• [Task to carry out]: Looking through the records below, please work out how many lines contain "computer". Give only that number.

• [Material provided]:
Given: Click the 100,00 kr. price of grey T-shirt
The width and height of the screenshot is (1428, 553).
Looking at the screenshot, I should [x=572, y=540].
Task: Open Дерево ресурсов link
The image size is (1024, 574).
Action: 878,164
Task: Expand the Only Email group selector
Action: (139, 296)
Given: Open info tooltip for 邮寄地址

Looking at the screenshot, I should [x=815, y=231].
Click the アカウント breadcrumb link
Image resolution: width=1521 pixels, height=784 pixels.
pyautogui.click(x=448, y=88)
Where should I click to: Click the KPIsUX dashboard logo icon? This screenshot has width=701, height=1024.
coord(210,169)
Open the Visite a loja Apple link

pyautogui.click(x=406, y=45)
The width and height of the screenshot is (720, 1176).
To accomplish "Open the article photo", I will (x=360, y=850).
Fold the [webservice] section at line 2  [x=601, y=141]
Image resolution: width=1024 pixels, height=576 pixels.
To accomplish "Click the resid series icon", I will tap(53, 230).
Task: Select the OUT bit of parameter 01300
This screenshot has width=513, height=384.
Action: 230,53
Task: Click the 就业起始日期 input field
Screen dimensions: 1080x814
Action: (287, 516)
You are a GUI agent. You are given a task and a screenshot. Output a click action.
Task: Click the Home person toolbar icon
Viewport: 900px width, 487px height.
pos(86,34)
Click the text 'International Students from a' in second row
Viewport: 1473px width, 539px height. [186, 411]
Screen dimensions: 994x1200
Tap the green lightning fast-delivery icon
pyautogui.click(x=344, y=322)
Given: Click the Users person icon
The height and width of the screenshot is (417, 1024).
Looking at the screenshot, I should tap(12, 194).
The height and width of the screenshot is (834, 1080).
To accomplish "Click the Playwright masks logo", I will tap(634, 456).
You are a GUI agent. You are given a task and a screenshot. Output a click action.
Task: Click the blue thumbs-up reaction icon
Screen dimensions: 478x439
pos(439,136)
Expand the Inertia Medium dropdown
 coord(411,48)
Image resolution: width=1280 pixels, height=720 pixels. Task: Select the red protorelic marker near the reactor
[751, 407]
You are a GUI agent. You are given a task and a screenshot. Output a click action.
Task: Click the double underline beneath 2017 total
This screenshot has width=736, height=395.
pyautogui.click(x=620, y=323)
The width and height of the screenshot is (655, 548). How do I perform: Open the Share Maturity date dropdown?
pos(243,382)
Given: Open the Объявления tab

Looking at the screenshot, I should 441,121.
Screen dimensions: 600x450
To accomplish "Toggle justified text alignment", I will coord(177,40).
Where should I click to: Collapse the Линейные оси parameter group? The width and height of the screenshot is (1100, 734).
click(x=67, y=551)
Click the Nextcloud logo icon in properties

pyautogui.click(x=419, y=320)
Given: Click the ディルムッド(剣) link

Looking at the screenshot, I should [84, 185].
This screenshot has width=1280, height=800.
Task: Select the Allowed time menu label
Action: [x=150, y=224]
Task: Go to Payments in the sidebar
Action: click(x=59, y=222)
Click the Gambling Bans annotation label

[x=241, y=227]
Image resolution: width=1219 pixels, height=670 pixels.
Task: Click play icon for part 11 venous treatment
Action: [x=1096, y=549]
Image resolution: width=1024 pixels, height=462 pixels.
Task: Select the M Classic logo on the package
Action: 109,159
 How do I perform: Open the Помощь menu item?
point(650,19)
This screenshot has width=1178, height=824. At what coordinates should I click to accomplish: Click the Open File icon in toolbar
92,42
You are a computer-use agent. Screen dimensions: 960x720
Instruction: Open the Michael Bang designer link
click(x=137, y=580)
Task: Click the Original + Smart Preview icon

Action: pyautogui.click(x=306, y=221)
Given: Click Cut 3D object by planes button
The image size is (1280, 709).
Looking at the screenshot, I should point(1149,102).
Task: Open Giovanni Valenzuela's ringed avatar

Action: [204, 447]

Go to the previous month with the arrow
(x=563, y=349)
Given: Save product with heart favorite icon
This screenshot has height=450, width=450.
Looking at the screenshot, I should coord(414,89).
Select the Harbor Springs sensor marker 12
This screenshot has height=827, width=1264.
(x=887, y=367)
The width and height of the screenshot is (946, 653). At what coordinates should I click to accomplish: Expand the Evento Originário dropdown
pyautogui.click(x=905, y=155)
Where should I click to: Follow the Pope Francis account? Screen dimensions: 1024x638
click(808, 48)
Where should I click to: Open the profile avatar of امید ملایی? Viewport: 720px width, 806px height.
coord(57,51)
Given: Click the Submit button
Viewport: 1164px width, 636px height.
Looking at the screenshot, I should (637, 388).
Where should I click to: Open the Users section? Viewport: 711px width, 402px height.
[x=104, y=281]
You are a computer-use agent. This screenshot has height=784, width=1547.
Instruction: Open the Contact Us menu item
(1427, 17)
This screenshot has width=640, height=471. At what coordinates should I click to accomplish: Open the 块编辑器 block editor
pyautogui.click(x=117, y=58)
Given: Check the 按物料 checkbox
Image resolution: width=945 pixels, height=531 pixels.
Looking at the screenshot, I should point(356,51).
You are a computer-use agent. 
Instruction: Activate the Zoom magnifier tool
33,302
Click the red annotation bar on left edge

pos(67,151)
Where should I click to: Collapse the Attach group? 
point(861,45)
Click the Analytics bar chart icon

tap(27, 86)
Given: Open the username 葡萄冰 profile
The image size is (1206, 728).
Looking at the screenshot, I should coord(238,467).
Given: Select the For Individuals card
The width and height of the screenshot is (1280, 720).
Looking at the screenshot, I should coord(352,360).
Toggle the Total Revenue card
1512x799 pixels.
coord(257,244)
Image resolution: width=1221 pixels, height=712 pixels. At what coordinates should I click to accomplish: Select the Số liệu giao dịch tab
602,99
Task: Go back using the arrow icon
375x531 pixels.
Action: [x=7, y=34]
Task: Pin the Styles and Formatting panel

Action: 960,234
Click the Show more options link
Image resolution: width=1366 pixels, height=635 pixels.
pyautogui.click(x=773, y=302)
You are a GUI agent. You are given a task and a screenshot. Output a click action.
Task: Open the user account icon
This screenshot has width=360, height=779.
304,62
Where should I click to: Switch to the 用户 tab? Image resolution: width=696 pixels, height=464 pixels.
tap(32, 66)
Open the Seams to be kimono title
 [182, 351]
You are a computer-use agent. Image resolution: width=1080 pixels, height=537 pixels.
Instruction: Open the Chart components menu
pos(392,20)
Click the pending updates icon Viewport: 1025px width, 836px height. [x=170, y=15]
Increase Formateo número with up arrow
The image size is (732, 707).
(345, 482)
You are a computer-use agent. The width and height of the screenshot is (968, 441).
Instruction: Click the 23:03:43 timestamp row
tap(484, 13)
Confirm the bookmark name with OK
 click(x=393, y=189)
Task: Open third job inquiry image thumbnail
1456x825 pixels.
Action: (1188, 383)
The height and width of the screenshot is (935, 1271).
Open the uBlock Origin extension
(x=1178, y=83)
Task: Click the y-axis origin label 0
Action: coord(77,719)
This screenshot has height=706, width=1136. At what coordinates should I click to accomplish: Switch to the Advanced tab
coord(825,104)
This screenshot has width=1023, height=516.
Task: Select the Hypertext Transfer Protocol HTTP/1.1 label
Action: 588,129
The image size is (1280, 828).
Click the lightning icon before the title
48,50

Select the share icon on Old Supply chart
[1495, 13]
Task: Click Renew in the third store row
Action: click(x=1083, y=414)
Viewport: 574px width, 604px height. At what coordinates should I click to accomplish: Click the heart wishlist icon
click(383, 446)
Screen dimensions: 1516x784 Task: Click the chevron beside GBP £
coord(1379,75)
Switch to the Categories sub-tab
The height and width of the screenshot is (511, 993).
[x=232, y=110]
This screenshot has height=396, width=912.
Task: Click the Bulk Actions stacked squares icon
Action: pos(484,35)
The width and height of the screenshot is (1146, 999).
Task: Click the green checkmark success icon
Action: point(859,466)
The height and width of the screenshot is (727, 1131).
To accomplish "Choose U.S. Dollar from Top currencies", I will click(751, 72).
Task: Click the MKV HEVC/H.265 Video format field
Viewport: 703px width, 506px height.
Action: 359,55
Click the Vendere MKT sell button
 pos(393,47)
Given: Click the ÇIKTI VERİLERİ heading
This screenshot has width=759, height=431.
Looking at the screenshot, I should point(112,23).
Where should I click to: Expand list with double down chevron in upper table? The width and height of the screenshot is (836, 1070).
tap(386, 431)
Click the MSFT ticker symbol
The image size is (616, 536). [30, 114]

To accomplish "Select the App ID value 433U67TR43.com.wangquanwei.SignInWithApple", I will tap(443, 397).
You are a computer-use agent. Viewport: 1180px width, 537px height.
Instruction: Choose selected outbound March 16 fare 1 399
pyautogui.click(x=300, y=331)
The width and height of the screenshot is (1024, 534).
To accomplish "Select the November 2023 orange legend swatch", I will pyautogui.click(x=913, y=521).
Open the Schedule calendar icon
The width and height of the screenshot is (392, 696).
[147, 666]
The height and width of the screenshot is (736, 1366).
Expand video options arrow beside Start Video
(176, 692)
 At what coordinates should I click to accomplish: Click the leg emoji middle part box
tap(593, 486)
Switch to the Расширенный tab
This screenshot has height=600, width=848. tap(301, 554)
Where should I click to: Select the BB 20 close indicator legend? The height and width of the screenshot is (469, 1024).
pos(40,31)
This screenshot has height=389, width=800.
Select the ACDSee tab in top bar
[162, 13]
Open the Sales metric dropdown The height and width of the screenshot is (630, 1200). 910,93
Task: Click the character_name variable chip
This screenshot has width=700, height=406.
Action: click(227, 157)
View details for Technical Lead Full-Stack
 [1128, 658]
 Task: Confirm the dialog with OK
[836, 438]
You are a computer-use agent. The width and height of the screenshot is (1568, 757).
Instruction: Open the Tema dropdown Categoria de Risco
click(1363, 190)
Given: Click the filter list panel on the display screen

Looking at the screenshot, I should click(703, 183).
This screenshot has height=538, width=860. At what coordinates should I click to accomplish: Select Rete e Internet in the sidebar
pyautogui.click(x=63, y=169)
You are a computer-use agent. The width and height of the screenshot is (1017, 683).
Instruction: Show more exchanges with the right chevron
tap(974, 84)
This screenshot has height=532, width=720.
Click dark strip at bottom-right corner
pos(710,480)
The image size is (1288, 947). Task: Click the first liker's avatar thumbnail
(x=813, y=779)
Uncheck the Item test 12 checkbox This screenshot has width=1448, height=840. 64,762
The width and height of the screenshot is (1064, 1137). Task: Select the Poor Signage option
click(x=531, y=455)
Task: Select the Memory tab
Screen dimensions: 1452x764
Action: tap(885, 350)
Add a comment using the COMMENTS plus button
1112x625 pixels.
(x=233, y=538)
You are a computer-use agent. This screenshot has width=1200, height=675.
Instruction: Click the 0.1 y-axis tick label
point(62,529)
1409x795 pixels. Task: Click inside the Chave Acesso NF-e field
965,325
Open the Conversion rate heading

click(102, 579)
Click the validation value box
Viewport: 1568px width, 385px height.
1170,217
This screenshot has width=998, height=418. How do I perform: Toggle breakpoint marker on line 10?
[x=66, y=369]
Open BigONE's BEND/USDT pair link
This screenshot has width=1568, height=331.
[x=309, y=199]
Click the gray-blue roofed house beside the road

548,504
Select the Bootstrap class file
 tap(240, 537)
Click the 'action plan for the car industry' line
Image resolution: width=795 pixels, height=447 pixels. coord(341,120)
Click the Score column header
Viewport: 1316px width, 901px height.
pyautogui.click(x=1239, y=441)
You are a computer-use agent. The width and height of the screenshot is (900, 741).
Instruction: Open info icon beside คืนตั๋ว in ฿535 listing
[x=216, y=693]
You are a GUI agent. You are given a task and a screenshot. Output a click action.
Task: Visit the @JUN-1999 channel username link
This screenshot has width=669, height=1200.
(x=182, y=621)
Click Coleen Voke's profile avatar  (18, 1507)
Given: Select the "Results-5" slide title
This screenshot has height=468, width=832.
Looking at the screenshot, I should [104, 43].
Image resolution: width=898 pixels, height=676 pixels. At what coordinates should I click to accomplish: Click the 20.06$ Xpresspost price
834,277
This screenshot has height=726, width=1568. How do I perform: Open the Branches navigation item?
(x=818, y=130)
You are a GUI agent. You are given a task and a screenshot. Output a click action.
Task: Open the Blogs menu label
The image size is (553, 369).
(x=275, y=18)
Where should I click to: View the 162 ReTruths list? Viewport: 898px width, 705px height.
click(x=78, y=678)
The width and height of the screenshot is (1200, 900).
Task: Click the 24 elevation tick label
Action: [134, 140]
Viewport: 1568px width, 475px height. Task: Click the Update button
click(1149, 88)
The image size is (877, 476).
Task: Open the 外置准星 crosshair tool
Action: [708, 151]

• [Problem solution]: 10